# Opinions on These Two Acryl-Paintings



## max (May 30, 2015)

Hi, 

Just wanted to ask you for feedback for my two newest acryl-paintings.

Tell me if you like them.

first one is 30x60cm
second one is 20x20cm


----------



## TerryCurley (Jan 4, 2015)

Great pictures Max, and welcome to the forum.

The pictures look almost like they are done in water colors instead of acrylics, that's not so easy to do . I love the movement in the first picture. You captured the activity of the birds fantastically. 

The second picture gives me a sad feeling like a camping trip being ruined by bad weather. That's a good thing....invoking a feeling is the sign of a good artist.

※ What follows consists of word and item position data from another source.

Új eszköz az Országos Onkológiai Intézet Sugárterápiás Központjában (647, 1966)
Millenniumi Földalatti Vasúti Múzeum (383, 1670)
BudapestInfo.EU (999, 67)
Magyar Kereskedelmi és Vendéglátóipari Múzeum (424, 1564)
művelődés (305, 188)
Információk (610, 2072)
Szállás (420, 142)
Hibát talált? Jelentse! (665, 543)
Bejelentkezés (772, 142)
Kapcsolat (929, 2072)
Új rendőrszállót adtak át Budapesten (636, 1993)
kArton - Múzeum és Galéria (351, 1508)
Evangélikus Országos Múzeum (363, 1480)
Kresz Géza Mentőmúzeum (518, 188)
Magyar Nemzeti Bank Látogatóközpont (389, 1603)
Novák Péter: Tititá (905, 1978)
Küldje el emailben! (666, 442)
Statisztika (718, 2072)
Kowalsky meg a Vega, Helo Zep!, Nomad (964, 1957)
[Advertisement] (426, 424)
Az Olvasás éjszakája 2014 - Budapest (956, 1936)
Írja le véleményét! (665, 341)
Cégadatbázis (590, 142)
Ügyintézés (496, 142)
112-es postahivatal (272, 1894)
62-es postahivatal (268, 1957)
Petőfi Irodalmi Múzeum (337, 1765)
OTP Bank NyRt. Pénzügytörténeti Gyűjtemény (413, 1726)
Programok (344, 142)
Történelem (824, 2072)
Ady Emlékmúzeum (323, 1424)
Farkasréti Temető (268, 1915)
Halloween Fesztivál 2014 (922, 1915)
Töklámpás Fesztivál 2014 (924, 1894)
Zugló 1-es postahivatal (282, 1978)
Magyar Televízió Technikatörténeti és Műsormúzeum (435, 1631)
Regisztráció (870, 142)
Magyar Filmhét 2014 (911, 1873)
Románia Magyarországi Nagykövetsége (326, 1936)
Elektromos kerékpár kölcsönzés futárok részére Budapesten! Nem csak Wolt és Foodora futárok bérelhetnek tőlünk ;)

I'm looking forward to seeing more of your work.


----------



## Susan Mulno (Apr 13, 2015)

Very nice work Max!

Welcome to the forum.


----------



## Bushcraftonfire (Apr 22, 2015)

Great work.. I especially like the treatment of the beach scene.. great brushwork! Welcome to the forum

D


----------



## leighann (May 10, 2015)

Love, love, love the first one, and I'm a super tree fanatic. I do agree they look more like watercolor, which is awesome. Those birds are just super!!!


----------



## chanda95 (Apr 6, 2011)

Welcome! I agree that these have a watercolor feel. They are SO lovely but my personal favorite is the first one. So much life and personality resonates from it. GREAT job!


----------



## Toriya (Jun 2, 2015)

I really liked the first picture. She has a mood of serenity. The only I would add more contrasting colors in the color of the road that it is not merged with the car in one white.


----------